• Work to complete: Check each line of the listing below for the string "click", then copy every line that has it.

• Information provided:
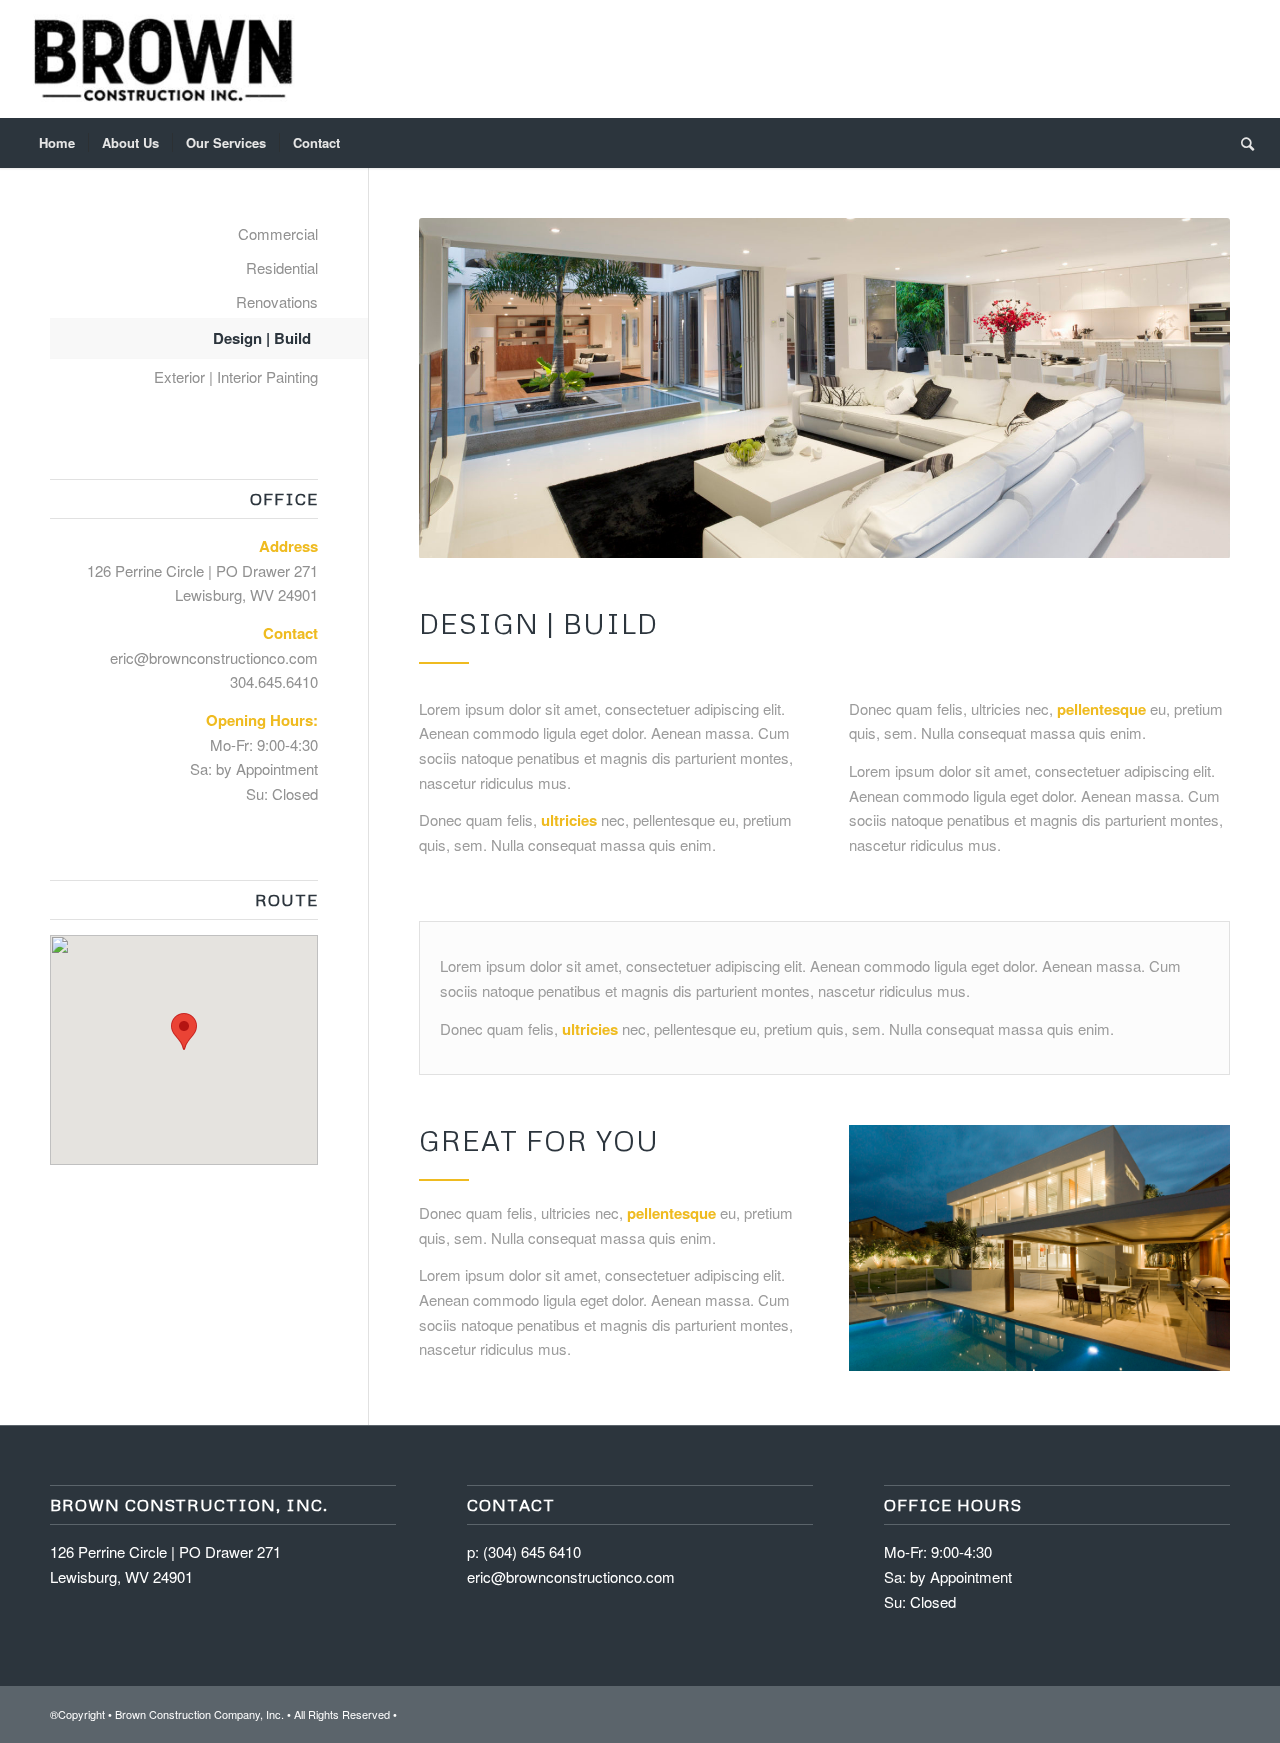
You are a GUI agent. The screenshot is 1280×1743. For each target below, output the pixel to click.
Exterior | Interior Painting (236, 376)
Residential (282, 267)
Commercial (278, 233)
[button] (184, 1031)
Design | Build (262, 338)
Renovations (277, 301)
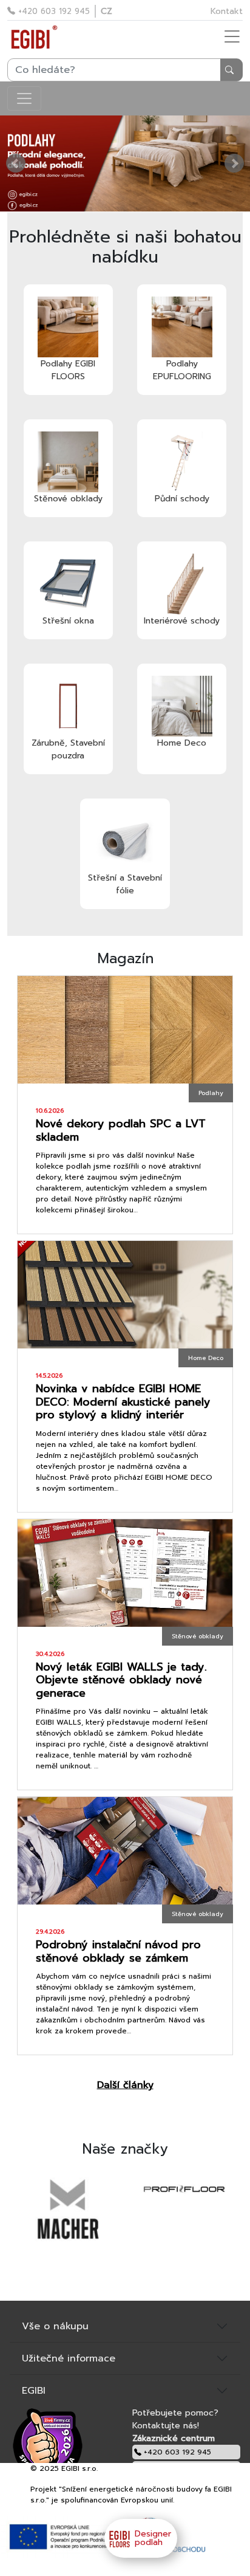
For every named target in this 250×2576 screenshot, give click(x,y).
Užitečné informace (68, 2358)
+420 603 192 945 (52, 11)
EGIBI (34, 2390)
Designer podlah (153, 2538)
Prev (15, 163)
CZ (106, 11)
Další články (125, 2085)
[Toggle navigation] (24, 98)
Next (234, 163)
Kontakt (227, 11)
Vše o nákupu (55, 2326)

• Task response:
You are a GUI agent. The screenshot is 1280×1743. For each target below, output the pixel to click.
For every named target in this 250×2576 screenshot, give click(x,y).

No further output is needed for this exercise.